Segundo Miguel Jesus, Agustinópolis “não é um espetáculo de esperança”, mas um exercício de reflexão sobre o tempo presente. “Mais uma apologia ou um elogio de maldade e de ódio. Não como aquilo que devemos fazer, não é didático, mas como aquilo que estamos a atravessar e como atravessar. Nós todos fomos criando uma sociedade em que vivemos todos juntos sob certas leis e certas regras, mas essas leis e essas regras, se não estiverem cheias de compaixão, tanto podem ser benfazejas como criminosas. Depende de como é que são aplicadas e de quanta capacidade emocional nós estamos”.
Nesta narrativa sobre uma cidade que acaba por implodir o dramaturgo explica que vivemos num momento em que é fácil criar animosidade. “Nós compreendemos, quando estamos a falar que é um espetáculo sobre o ódio, sentimos que cada vez a sociedade está mais compartimentada. É mais fácil criar animosidade. Também conseguimos compreender que isso dá jeito a certos líderes, a certos grupos, para dividir para reinar”.
E por estas razões sente a importância de “todos nos interrogarmos mais sobre isso e se conseguirmos ainda encontrar uma coisa qualquer que valha a pena na humanidade, então estamos a dar um passo em frente, no sentido de conseguirmos olhar olhos nos olhos, confrontarmo-nos sem animosidade, em paz, tentando encontrar aquilo que são realmente as forças conjuntas – ao contrário daquilo que nos parece que estamos a ser educados para fazer”.
O Bando: 50 anos de criação coletiva
Fundado em 1974, o Teatro O Bando é uma das cooperativas culturais mais antigas do país. Ao longo de cinco décadas, tem desenvolvido uma prática artística marcada pela experimentação e pela dimensão comunitária. “O segredo é a renovação constante e o confronto criativo”, resume Miguel Jesus. “Há um cruzamento de gerações permanente e uma liberdade que permite arriscar, mesmo em produções de grande escala.”
Apesar da sua longa história, o grupo mantém uma postura de inquietação permanente. “No Bando dizemos muitas vezes que fazemos espetáculos que ainda não sabemos fazer”, acrescenta o dramaturgo. “Não seguimos fórmulas. Queremos continuar a provocar-nos e a reinventar-nos.”

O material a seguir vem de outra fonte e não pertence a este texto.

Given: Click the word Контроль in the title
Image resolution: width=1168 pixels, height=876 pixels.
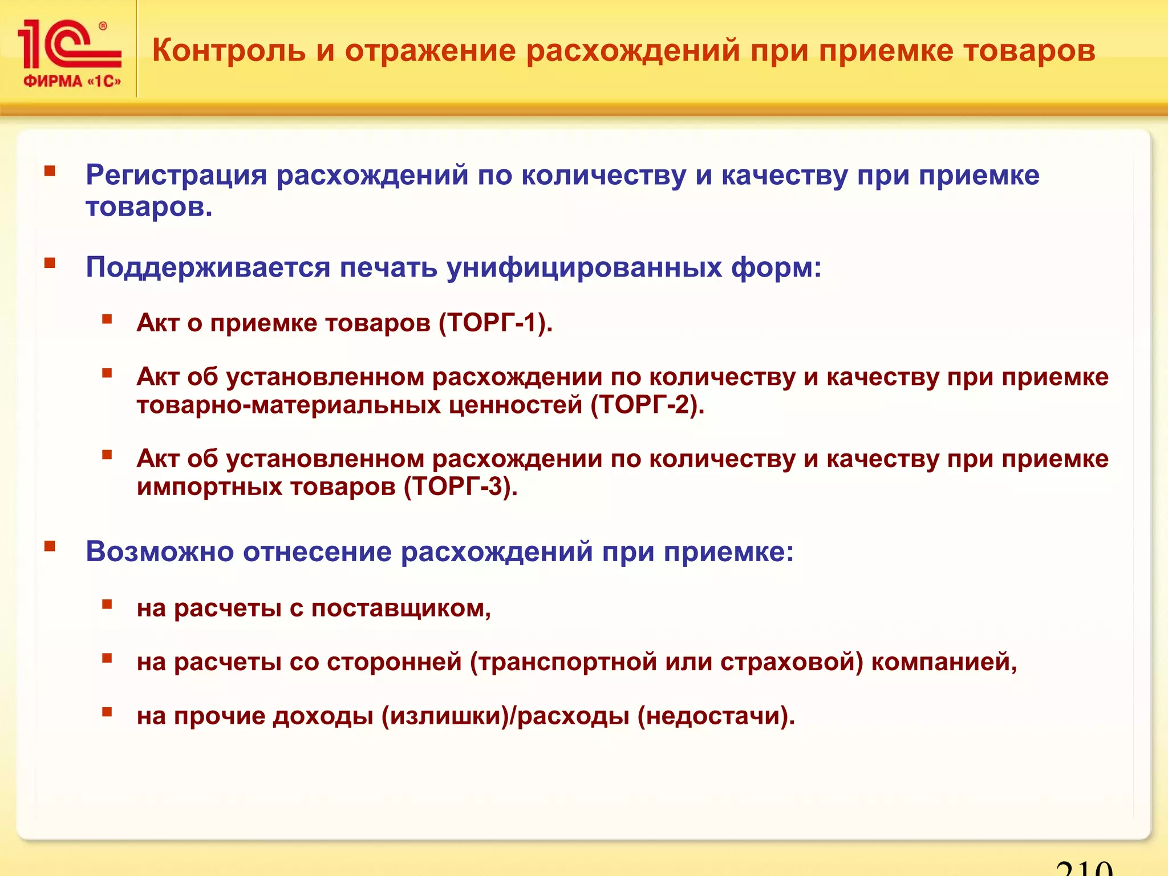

Para Miguel Jesus no teatro “não estamos reféns de nenhum tipo de agenda”. Conta como a dois dias das estreia passáram a “tarde toda a fazer, a remarcar, duas cenas completamente diferentes do que alguma vez foram. Precisamente porque temos liberdade para fazer. Temos a sorte de poder fazer aquilo que gostamos, com os meios que temos, não digo sem prestar contas a ninguém, mas com uma dose de liberdade muito grande.
O teatro não tem importância nenhuma. Essa é a sua grande vitória. O teatro em si, tem pouca importância, mas a capacidade disso gerar a necessidade de sonhar, inventar coisas de uma outra maneira, pensar de outra maneira, isso tem importância”, afirma o dramaturgo.
Com cerca de cem pessoas envolvidas na produção — entre atores, cantores, músicos e técnicos —, Agustinópolis é uma coprodução do Teatro O Bando e a Associação Setúbal Voz.
Para o público, o convite é claro: “Espero que as pessoas venham disponíveis. Eu acho que é uma coisa muito diferente. Se calhar é pretencioso. Eu sinto que é uma coisa que é bastante diferente. E portanto, se isso também ajudar malta, companheiros a criar também à sua maneira, diferentes. Às vezes só o facto de sabermos que é possível fazer de maneira diferente leva-nos a fazer à nossa própria maneira. Se isso ajudar mais alguém a ir mais fundo, fantástico”, conclui Miguel Jesus.